→ **EXERCISES**:
a) From the account of the pharmacy in Pefkos, list the kinds of goods the narrator sees on the well-stacked shelves.
b) In the account of the pharmacy in Pefkos, why do the narrator and the other man wait in silence? Answer in one to three sentences.

[TEXT PROVIDED]

I’m going to the pharmacy in Pefkos, on the island of Rhodes.
It’s usually a busy (and expensive) place, gorging on the English and their holiday ailments and conditions – sunstroke, mosquito bites, scorpion bites, toothache, pregnancy tests, sleep deprivation, anger management courses, blisters, heart burn, over-eating, over-drinking or simply too much exposure to other family members.
Surprisingly, however, on entering, I discover the place empty both of customers and pharmacist.
I wait alone for a while, enjoying the air conditioning and admiring the well-stacked shelves – pills, drugs and ointments for every occasion.
After a while, another man enters. Now there are two of us waiting – in silence, of course. This is a shrine, after all. And we’re good at waiting, we’ve spent most of our lives waiting, it’s OK.
Behind the counter is a short corridor, and a door. Above the door it says, ‘Laboratory – Non Access.’
About five minutes have passed when we both raise our eyebrows at each other, and I decide to go down the corridor.
On reaching the ‘Laboratory – Non Access’ door, I step through…. and in the half-light, discover a body.
There’s a body in the laboratory and it’s lying at my feet.
My first sense is that they are dead. Oh my goodness! Am I on holiday in Midsommer?
‘Are you OK?’ I ask quietly. No movement. I bend further forward and ask again. ‘Are you OK?’
Sudden movement and the body moves, a man in his thirties, pale and surprised.
‘It’s OK,’ I say, wishing to reassure. I’m not sure he knows where he is, or who he is, and he steps back from me.
But as he gathers himself, I can see consciousness returning slowly. He looks around and begins to remember he’s a pharmacist
‘Yes,’ he says. And now I think he also remembers that he runs a shop. And perhaps I am a customer? So I back slowly out of the door and back down the corridor as he staggers forward, still a little uncertain on his legs.
Now he is behind the counter.
‘Are you sure you’re OK?’
‘What would you like?’ he says, ignoring me.
Well, mainly I’d like to ask him why he was playing dead in the laboratory. But the story of the sleeping pharmacist must remain a mystery.
Where’s Sherlock Holmes when you need him?

[/TEXT PROVIDED]
[SOURCE DATA]

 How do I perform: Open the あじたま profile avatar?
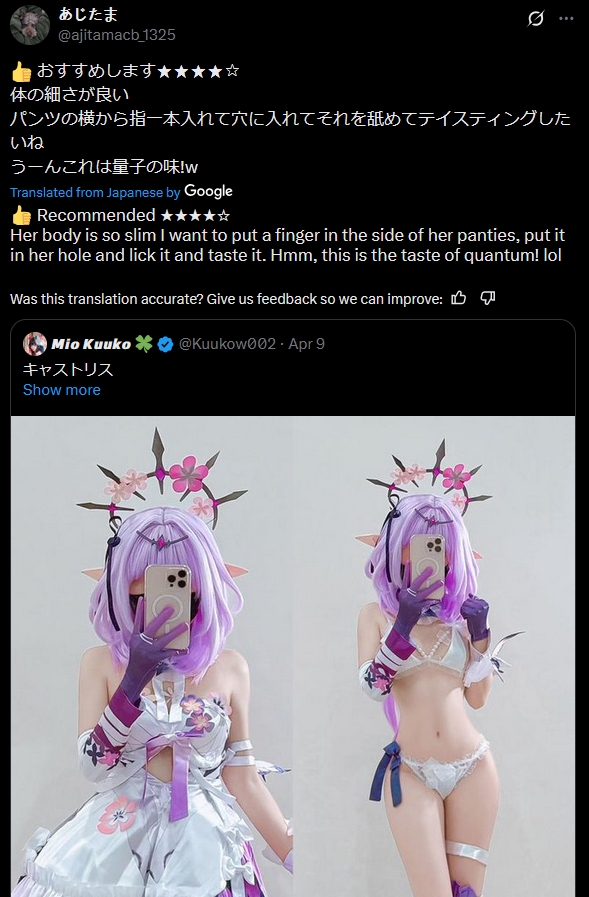point(30,25)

[/SOURCE DATA]

→ **SOLUTIONS IN ORDER**:
a) Pills, drugs and ointments.

b) They wait in silence because, as the narrator puts it, the pharmacy is a shrine. The narrator adds that they are good at waiting, having spent most of their lives doing it.